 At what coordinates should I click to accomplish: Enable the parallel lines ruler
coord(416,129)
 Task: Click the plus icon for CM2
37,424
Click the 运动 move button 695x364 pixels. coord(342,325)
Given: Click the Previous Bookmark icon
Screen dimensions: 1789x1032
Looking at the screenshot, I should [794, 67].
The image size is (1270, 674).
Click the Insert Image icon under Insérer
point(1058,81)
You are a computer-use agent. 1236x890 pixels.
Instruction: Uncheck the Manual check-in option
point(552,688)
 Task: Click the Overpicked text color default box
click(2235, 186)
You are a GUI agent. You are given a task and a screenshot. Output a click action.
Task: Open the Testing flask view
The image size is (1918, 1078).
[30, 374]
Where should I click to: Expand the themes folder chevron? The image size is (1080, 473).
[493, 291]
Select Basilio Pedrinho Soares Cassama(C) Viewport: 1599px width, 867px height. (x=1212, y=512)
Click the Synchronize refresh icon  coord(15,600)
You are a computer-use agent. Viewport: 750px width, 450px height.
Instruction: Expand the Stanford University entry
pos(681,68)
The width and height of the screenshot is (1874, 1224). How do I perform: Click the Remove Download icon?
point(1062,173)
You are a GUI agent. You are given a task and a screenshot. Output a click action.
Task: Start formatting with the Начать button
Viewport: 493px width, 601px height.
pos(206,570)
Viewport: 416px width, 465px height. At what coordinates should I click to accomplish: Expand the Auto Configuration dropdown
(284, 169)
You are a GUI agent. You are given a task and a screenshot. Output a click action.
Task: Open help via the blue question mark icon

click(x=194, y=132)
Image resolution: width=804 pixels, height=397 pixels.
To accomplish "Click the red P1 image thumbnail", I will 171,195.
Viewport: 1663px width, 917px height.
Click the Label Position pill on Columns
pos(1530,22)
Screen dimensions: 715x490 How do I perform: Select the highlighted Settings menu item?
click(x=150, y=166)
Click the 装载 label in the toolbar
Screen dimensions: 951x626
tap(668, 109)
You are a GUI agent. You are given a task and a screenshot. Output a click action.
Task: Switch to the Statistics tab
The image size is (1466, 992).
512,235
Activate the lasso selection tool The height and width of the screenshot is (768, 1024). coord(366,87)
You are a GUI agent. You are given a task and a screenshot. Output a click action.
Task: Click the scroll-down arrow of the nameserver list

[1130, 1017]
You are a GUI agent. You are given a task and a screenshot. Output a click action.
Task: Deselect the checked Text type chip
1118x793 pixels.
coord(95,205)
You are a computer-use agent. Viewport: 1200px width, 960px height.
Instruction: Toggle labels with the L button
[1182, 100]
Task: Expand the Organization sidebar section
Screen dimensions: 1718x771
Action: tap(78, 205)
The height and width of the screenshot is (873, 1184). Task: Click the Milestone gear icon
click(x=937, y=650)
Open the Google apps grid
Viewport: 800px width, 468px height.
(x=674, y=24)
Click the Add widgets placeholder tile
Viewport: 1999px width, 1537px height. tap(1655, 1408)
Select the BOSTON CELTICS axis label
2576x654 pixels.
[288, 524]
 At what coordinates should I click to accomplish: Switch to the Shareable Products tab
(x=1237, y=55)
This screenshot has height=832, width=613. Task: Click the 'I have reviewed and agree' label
####
SHORT EXERCISE:
Reproduce all of the rows above, changing each "GUI agent" to "UI assistant" and leaving every other part unaltered.

CORRECT OUTPUT:
 At what coordinates should I click to accomplish: Enable the parallel lines ruler
coord(416,129)
 Task: Click the plus icon for CM2
37,424
Click the 运动 move button 695x364 pixels. coord(342,325)
Given: Click the Previous Bookmark icon
Screen dimensions: 1789x1032
Looking at the screenshot, I should [794, 67].
The image size is (1270, 674).
Click the Insert Image icon under Insérer
point(1058,81)
You are a computer-use agent. 1236x890 pixels.
Instruction: Uncheck the Manual check-in option
point(552,688)
 Task: Click the Overpicked text color default box
click(2235, 186)
You are a UI assistant. You are given a task and a screenshot. Output a click action.
Task: Open the Testing flask view
The image size is (1918, 1078).
[30, 374]
Where should I click to: Expand the themes folder chevron? The image size is (1080, 473).
[493, 291]
Select Basilio Pedrinho Soares Cassama(C) Viewport: 1599px width, 867px height. (x=1212, y=512)
Click the Synchronize refresh icon  coord(15,600)
You are a computer-use agent. Viewport: 750px width, 450px height.
Instruction: Expand the Stanford University entry
pos(681,68)
The width and height of the screenshot is (1874, 1224). How do I perform: Click the Remove Download icon?
point(1062,173)
You are a UI assistant. You are given a task and a screenshot. Output a click action.
Task: Start formatting with the Начать button
Viewport: 493px width, 601px height.
pos(206,570)
Viewport: 416px width, 465px height. At what coordinates should I click to accomplish: Expand the Auto Configuration dropdown
(284, 169)
You are a UI assistant. You are given a task and a screenshot. Output a click action.
Task: Open help via the blue question mark icon

click(x=194, y=132)
Image resolution: width=804 pixels, height=397 pixels.
To accomplish "Click the red P1 image thumbnail", I will 171,195.
Viewport: 1663px width, 917px height.
Click the Label Position pill on Columns
pos(1530,22)
Screen dimensions: 715x490 How do I perform: Select the highlighted Settings menu item?
click(x=150, y=166)
Click the 装载 label in the toolbar
Screen dimensions: 951x626
tap(668, 109)
You are a UI assistant. You are given a task and a screenshot. Output a click action.
Task: Switch to the Statistics tab
The image size is (1466, 992).
512,235
Activate the lasso selection tool The height and width of the screenshot is (768, 1024). coord(366,87)
You are a UI assistant. You are given a task and a screenshot. Output a click action.
Task: Click the scroll-down arrow of the nameserver list

[1130, 1017]
You are a UI assistant. You are given a task and a screenshot. Output a click action.
Task: Deselect the checked Text type chip
1118x793 pixels.
coord(95,205)
You are a computer-use agent. Viewport: 1200px width, 960px height.
Instruction: Toggle labels with the L button
[1182, 100]
Task: Expand the Organization sidebar section
Screen dimensions: 1718x771
Action: tap(78, 205)
The height and width of the screenshot is (873, 1184). Task: Click the Milestone gear icon
click(x=937, y=650)
Open the Google apps grid
Viewport: 800px width, 468px height.
(x=674, y=24)
Click the Add widgets placeholder tile
Viewport: 1999px width, 1537px height. tap(1655, 1408)
Select the BOSTON CELTICS axis label
2576x654 pixels.
[288, 524]
 At what coordinates should I click to accomplish: Switch to the Shareable Products tab
(x=1237, y=55)
This screenshot has height=832, width=613. Task: Click the 'I have reviewed and agree' label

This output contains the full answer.